January 18, 20186min890

Federal Reserve published an article that emphasizes many of the benefits of cryptocurrencies

Aleksander Berentsen and Fabian Schär of the Federal Reserve Bank of St. Louis have recently published an article that emphasizes many of the benefits of cryptocurrencies. The authors stated we conclude that Bitcoin has a wide range of interesting applications and that cryptoassets are well suited to become an important asset class.

The true potential of blockchain technology will become apparent only once distributed ledger technology attains general adoption, which the authors anticipate may take “many years, or possibly decades.” As such, the authors conclude that one cannot predict the industries in which bitcoin and blockchain technology will have the greatest impact.

Price volatility and scaling issues frequently raise concerns about the suitability of Bitcoin as a payment instrument, bitcoin is described as a “novel technology” that allows the “storage and transfer of monetary units without the need for a central authority.

The article states that:

The Bitcoin creators’ intention was to develop a decentralized cash-like electronic payment
system. In this process, they faced the fundamental challenge of how to establish and transfer

digital property rights of a monetary unit without a central authority. They solved this challenge
by inventing the Bitcoin Blockchain. This novel technology allows us to store and transfer a
monetary unit without the need for a central authority, similar to cash.

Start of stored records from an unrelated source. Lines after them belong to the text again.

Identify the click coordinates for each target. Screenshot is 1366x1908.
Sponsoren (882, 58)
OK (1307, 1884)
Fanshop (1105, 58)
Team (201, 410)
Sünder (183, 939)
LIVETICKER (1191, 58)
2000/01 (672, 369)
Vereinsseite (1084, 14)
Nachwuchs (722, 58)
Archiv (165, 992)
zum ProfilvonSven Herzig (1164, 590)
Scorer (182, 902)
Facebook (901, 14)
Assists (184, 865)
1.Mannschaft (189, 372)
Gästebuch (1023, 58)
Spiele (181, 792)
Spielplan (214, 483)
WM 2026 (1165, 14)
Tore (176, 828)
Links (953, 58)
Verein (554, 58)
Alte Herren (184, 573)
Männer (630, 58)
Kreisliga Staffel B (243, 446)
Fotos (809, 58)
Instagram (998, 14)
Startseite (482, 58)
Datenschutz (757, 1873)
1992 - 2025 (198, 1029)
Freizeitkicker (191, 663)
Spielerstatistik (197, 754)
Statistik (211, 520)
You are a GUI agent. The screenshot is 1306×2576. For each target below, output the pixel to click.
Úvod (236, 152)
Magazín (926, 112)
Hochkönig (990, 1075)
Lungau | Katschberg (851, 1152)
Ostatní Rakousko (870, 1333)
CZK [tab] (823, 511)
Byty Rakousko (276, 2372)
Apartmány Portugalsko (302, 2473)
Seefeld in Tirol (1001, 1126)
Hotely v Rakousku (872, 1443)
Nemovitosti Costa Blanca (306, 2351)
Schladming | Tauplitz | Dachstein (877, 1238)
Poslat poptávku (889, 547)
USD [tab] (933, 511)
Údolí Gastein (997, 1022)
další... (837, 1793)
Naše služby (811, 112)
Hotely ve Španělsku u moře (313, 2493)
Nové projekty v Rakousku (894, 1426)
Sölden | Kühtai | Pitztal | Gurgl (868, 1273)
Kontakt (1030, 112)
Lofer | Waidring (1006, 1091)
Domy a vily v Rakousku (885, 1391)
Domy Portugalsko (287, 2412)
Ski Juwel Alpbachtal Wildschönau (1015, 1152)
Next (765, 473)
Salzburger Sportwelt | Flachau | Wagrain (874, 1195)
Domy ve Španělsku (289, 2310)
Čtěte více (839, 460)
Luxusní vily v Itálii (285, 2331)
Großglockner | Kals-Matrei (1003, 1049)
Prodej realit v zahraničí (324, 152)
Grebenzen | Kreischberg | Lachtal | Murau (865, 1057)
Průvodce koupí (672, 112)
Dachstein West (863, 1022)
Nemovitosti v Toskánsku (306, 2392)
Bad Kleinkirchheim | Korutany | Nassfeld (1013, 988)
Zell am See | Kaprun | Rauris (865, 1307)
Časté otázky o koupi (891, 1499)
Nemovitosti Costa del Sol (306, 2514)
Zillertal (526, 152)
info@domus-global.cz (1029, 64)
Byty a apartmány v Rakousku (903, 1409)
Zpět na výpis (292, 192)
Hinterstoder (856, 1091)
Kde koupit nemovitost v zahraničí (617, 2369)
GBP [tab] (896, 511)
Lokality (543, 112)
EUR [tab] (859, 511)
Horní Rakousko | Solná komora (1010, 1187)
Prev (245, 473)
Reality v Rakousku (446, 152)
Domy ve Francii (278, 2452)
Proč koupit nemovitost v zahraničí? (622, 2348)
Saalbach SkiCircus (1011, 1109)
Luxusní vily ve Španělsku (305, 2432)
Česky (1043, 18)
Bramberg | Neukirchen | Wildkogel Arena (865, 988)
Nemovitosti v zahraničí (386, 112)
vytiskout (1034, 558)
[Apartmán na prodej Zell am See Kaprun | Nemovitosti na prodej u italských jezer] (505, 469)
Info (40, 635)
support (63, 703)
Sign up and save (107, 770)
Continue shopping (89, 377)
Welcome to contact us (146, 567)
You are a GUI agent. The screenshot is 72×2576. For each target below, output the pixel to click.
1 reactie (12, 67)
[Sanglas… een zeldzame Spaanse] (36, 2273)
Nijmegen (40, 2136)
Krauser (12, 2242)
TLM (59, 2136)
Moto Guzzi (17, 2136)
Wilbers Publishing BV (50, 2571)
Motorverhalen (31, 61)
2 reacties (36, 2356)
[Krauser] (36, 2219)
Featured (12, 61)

Price volatility and scaling issues frequently raise concerns about the suitability of Bitcoin
as a payment instrument. As an asset, however, Bitcoin and alternative blockchain-based
tokens should not be neglected. The innovation makes it possible to represent digital property
without the need for a central authority. This can lead to the creation of a new asset class that
can mature into a valuable portfolio diversification instrument. Moreover, blockchain technology
provides an infrastructure that enables numerous applications. Promising applications
include using colored coins, smart contracts, and the possibility of using fingerprints to secure
the integrity of data files in a blockchain, which may bring change to the world of finance
and to many other sectors


They pointed out main risk concerns about blockchain tehnology:

  •  Forks

    As discussed in Section 1.8, the Bitcoin protocol can be altered if the network participants,
    or at least a sufficient number of them, agree on the suggested modification. It can happen
    (and in fact has happened) that a blockchain splits because various groups cannot agree about
    a modification. A split that persists is referred to as a “fork.” The two best examples
    of persistent splits are the Bitcoin Cash fork and Ethereum’s ideological dissent, which resulted
    in the split to Ethereum and Ethereum Classic

  • Energy Wastage

    Proof-of-work mining is expensive, as it uses a great deal of energy. There are those that
    criticize Bitcoin and assert that a centralized accounting system is more efficient because consensus
    can be attained without the allocation of massive amounts of computational power.
    From our perspective, however, the situation is not so clear-cut. Centralized payment systems
    are also expensive. Besides infrastructure and operating costs, one would have to calculate
    the explicit and implicit costs of a central bank. Salary costs should be among the
    explicit costs and the possibility of fraud in the currency monopoly among the implicit costs.
    Moreover, many cryptoassets use alternative consensus protocols, which do not (solely) rely
    on computational resources.

  • Bitcoin Price Volatility

    The price of Bitcoin is highly volatile. This leads us to the question of whether the rigid
    predetermined supply of Bitcoin is a desirable monetary policy in the sense that it leads to a
    stable currency. The answer is no because the price of Bitcoin also depends on aggregate demand.
    If a constant supply of money meets a fluctuating aggregate demand, the result is fluctuating

    In government-run fiat currency systems, the central bank aims to adjust the money
    supply in response to changes in aggregate demand for money in order to stabilize the price
    level. In particular, the Federal Reserve System has been explicitly founded “to provide an
    elastic currency” to mitigate the price fluctuations that arise from changes in the aggregate
    demand for the U.S. dollar. Since such a mechanism is absent in the current Bitcoin protocol, it
    is very likely that the Bitcoin unit will display much higher short-term price fluctuations than
    many government-run fiat currency units.

It looks like USA and Federal Reserve the ”puppet master” is getting on the cryptocurrency train. That is good news for the  regulations part, but you never know what are they up to this is Federal Reserve we are talking about.